Washington D.C., March 25, 2010 — The national commander of the Veterans of Foreign Wars of the U.S. issued a written apology to the president and congressional Democratic leadership today for suggesting that the lack of explicit language to protect military and veterans’ healthcare programs was an act of betraying America’s veterans.
“I apologized for using too harsh of a word,” said Thomas J. Tradewell Sr., a combat-wounded Vietnam veteran from Sussex, Wis. “I also wanted to assure them that the VFW is well aware and most appreciative of their strong support of America’s veterans, servicemembers and their families.
“But I did not apologize for our strong advocacy on the issue,” he said.
“The new national healthcare bill signed into law by President Obama on Tuesday is flawed, not because of what it provides, but because of what it does not protect — all the healthcare programs provided by the Departments of Defense and Veterans Affairs.”
Tradewell said a problem was recognized in the bill late last week by House Armed Services Committee Chairman Ike Skelton (D-Mo.), who introduced legislation to specifically protect all military Tricare programs, as well as nonappropriated fund health plans. His bill passed Saturday by a vote of 403-0, but its introduction and passage raised a serious question: What else was missing from the national healthcare bill?
Buried on page 333 of a 2,400-page document were four lines of text that only recognized Tricare for Life and veterans’ healthcare programs under chapter 17, Title 38, as being accepted as minimum essential coverage under the new law. No specific language to protect other Tricare programs or other Title 38 recipients — dependents, widows or children — could be found.

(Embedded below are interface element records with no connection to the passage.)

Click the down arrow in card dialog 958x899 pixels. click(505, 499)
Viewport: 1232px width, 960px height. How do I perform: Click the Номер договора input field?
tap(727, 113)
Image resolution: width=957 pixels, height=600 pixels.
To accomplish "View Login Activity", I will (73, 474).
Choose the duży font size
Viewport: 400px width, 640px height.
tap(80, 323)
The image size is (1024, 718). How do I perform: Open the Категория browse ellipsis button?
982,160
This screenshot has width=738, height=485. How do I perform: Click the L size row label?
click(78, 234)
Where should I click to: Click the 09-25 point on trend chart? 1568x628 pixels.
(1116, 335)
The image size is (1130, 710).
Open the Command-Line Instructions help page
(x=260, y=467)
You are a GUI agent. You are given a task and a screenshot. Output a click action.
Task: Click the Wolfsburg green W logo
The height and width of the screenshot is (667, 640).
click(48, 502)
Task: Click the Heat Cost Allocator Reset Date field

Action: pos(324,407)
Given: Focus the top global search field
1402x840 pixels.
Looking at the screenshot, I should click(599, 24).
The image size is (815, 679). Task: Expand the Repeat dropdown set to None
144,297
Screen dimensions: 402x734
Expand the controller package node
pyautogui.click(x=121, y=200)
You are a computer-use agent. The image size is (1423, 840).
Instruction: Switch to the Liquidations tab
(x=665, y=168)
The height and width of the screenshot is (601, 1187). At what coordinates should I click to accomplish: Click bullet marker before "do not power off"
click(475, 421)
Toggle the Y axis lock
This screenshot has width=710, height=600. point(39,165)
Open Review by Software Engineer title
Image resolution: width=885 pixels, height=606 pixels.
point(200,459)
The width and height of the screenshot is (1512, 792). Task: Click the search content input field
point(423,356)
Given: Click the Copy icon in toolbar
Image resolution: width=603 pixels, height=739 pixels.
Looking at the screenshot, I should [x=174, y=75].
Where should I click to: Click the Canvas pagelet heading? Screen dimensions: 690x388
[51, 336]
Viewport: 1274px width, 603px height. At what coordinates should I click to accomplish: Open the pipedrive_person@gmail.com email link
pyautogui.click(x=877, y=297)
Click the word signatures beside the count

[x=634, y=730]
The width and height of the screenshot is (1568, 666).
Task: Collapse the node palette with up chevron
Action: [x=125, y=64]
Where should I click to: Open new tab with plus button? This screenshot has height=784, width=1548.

“We know why the House had to pass the Senate version intact, but bill language is important because it becomes the law of the land,” said Tradewell. “The VFW could not sit idly by and watch legislation get passed that did not protect all the healthcare programs provided by the nation's two largest federal departments. We have constituents, too, and they look to us to watch their backs on Capitol Hill.”
The VFW is now working with members of Congress from both parties to submit amendments or legislation to fix the new national healthcare law, and applauds the corrective actions taken by Skelton as well as those of Reps. Steve Buyer (R-Ind.) and Buck McKeon (R-Calif.), and Sens. Daniel Akaka (D-Hawaii), Richard Burr (R-N.C.) and Jim Webb (D-Va.).
“All DOD and VA healthcare programs should have been written into the original bill, and the VFW will never apologize for trying to influence legislative language that does not protect those hard earned healthcare programs,” said Tradewell.
“We have never been against national healthcare, but we do take issue with any legislation that does not honor the promises made to America’s veterans, servicemembers and their families. We look forward to working with the White House and Congress to fix this problem immediately.”